Два исторических фактора ведут народ вперёд: это единство и борьба. «Тупамарос» были чемпионами в борьбе, но наихудшим объектом для объединения. Они могли бы объединить весь спектр военно-политических сил, но для этого они не создали никаких условий.

После 1989 года MLN-T инициировали создание, внутри «Широкого Фронта» «Движения Народного Участия», претендовавшего на объединение всего радикального спектра. Но вместо того, чтобы следовать этой линии, MLN ударилась в другую крайность: тотальный плюрализм. И чем больше к движению присоединялось организаций, чем шире были альянсы, в которых принимало участиеMPP, тем больше размывалась их собственная программа.

— Какие различия существовали между военно-политическими акциями, реализованными FARO, и военно-политическими акциями других организаций?

— Наш тип оперативной деятельности всегда заключался в концепции действия одной боевой команды, за исключением некоторых акций, где были задействованы сразу несколько различных групп боевиков. Основное отличие от «Тупамарос» заключалось в том, что они рассматривали развитие военной линии как гарантию того, что они будут, по словам Кандана Грахалеса, «безмолвными участниками национальной политики». То есть, не имея никакого парламентского представительства, они смогут влиять на политические процессы – такова была их первоначальная идея. Которая, с течением времени, рухнула. Если сегодня провести анализ развития военно-политической линии MLN, то можно сказать, что к 1972 году они вообще остались без стратегии.

**ИСХОДНЫЕ МАТЕРИАЛЫ**

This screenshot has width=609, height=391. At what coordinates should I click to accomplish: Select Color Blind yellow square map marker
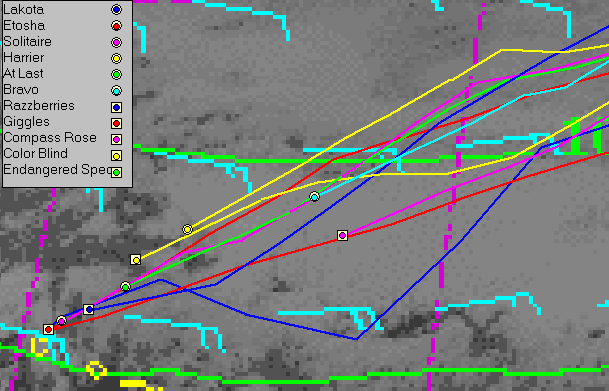pyautogui.click(x=136, y=260)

**НЕОБХОДИМЫЕ ДЕЙСТВИЯ**
(1) Изложите суть отрывка о движении «Тупамарос» в двух предложениях.
(2) Продолжите отрывок о движении «Тупамарос», начиная сразу после его последнего предложения.
Материалы представляют собой отдельный самостоятельный блок и не относятся к отрывку.

**ОТВЕТЫ**
(1) В отрывке утверждается, что «Тупамарос» были сильны в борьбе, но не создали условий для объединения, а после 1989 года MLN, инициировав внутри «Широкого Фронта» «Движение Народного Участия», впала в тотальный плюрализм, из-за которого размывалась её собственная программа. В отличие от FARO, действовавшей, как правило, силами одной боевой команды, «Тупамарос» видели в военной линии способ влиять на политику без парламентского представительства, однако эта идея со временем рухнула, и к 1972 году они остались без стратегии.

(2)
Кроме того, «Тупамарос» имели чёткую концепцию развития городской герильи, которую, как я упоминал выше, мы рассматривали как стратегическую ловушку. Мы осознавали необходимость развития борьбы в стратегической сельской зоне. То есть, наши основополагающие стратегии были различны.

Что касается OPR-33, из которой я контактировал с Уго Коресом, Гати и другими товарищами, находившимися в подполье, то эта организация придавала большое значение развитию вооружённых акций, как форме поддержки мобилизации масс. Именно исходя из этого принципа, они и создали структуру, которая позднее будет названа «Рабоче-Студенческим Сопротивлением», большинство акций которого было связано с острыми социальными конфликтами. Да и сама деятельность OPR-33 была сосредоточена на этом. Например, похищение Молагеро было связано с его конфликтом с профсоюзом башмачников.

С OPR-33, с точки зрения стратегии, но не конкретной работы, у нас была более тесная связь, нежели с «Тупамарос». Потому что мы так же делали упор на акции поддержки народной мобилизации в ходе трудовых и социальных конфликтов, под которыми мы понимали развитие альтернативной реформизму политической линии. И хотя MLN тоже осуществляли вооружённые акции поддержки, однако в их задачу не входило отстранение Коммунистической Партии от руководства народным движением.

— На международном уровне, с какими организациями вы поддерживали связи?

— Прежде всего, с аргентинскими «Вооружёнными Силами Освобождения» (FAL). Потом были контакты с боливийской «Армией Национального Освобождения». Есть книга «История политической страсти», написанная Ариелем Кольясо, где всё это хорошо описано. Так же мы поддерживали отношения с бразильскими группами Маригеллы и Ламарки. Имелись отношения с повстанческим движением, возглавляемым «Парагвайской Фебреристской Партией». С чилийским «Левым революционным Движением» и секторами революционного перонизма в Аргентине. Но все эти отношения в основном поддерживались лишь в течение многочисленных встреч на Кубе.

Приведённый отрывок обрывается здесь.